BACKGROUND: Experimental studies provide evidence of the harmful effect of human papillomavirus (HPV) infection on pregnancy, but observational studies are inconclusive. We systematically assessed the association between HPV and adverse pregnancy outcomes. METHODS: We searched electronic databases up to December 1, 2019. We included observational studies on the association between HPV and adverse pregnancy outcomes. We conducted a random-effect meta-analysis for each outcome and assessed heterogeneity between studies. RESULTS: From 3034 citations, we included 38 studies and quantitatively synthesized 36 studies. Human papillomavirus was significantly associated with preterm birth (age-adjusted odds ratio [aOR], 1.50; 95% confidence interval [CI], 1.19-1.88), preterm premature rupture of membranes (aOR, 1.96; 95% CI, 1.11-3.45), premature rupture of membranes (aOR, 1.42; 95% CI, 1.08-1.86), intrauterine growth restriction (aOR, 1.17; 95% CI, 1.01-1.37), low birth weight (aOR, 1.91; 95% CI, 1.33-2.76), and fetal death (aOR, 2.23; 95% CI, 1.14-4.37). No significant association was found for spontaneous abortion (aOR, 1.14; 95% CI, 0.40-3.22) and pregnancy-induced hypertensive disorders (aOR, 1.24; 95% CI, 0.80-1.92). Most of the studies were of moderate or low quality, and substantial between-studies heterogeneity remained unexplained. CONCLUSIONS: We found a consistent and significant association between HPV and preterm birth and preterm premature rupture of membranes. Human papillomavirus may also be associated with intrauterine growth restriction, low birth weight, and fetal death, but findings are limited by suboptimal control of biases.

The association between adverse pregnancy outcomes and maternal human papillomavirus infection: a systematic review protocol.
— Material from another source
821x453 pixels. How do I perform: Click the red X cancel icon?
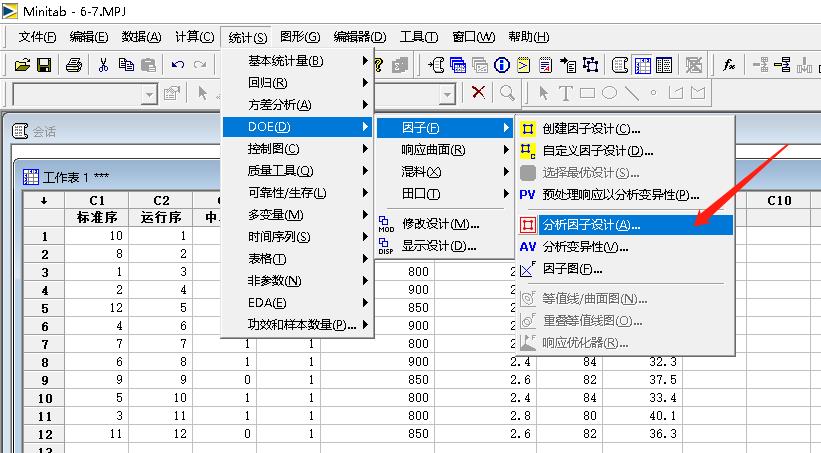pyautogui.click(x=479, y=93)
BACKGROUND: Human papillomavirus (HPV) is the most prevalent genital infection, especially in young women of reproductive age. In vitro and animal model experiments provide compelling evidence of the harmful effect of HPV on pregnancy outcomes, but results from epidemiologic studies are inconclusive. We aim to determine the strength of the relationship between adverse pregnancy outcomes (APO) and HPV infection and assess its consistency across studies, by systematically reviewing the literature. METHODS: The search strategy has been developed on the basis of the PICOS framework: Population (pregnant women); Exposure (HVP infection confirmed by HPV testing); Comparator (pregnant women without HPV infection); Outcomes (miscarriage, spontaneous preterm birth, low birth weight, preterm premature rupture of membranes, pregnancy-induced hypertensive disorders and intrauterine growth restriction) and Study design (observational studies). We will search three information sources: (1) electronic databases (MEDLINE, EMBASE, and EBM Reviews databases); (2) Grey literature (Google Scholar and Web of Science conference proceedings); and (3) citing and cited articles of included studies. Two reviewers (JN, NZ) will independently and in duplicate screen identified articles, select eligible studies, and extract data. Discrepancies will be resolved by consensus and otherwise by discussion with the other authors (MHM, HT). Quality of included studies will be assessed using the Effective Public Health Practice Project (EPHPP) Quality Assessment Tool for Quantitative Studies. We will narratively synthesize extracted data whether meta-analysis is conducted or not. Meta-analysis of each outcome will be performed, and where appropriate, an average measure of association will be computed. We will use the Grading of Recommendations Assessment, Development and Evaluation (GRADE) approach to assess and grade the strength of confidence in cumulative estimate. DISCUSSION: Comprehensive and high-quality evidence of a negative effect of HPV on pregnancy outcomes might be an additional motivation for HPV vaccination. Absence of such relationship could dispel anxiety and reassure HPV-infected pregnant women and clinicians. Findings of a poor level of confidence will allow identification of current knowledge gaps on HPV-pregnancy outcome relationship that need further research. SYSTEMATIC REVIEW REGISTRATION: PROSPERO CRD42016033425.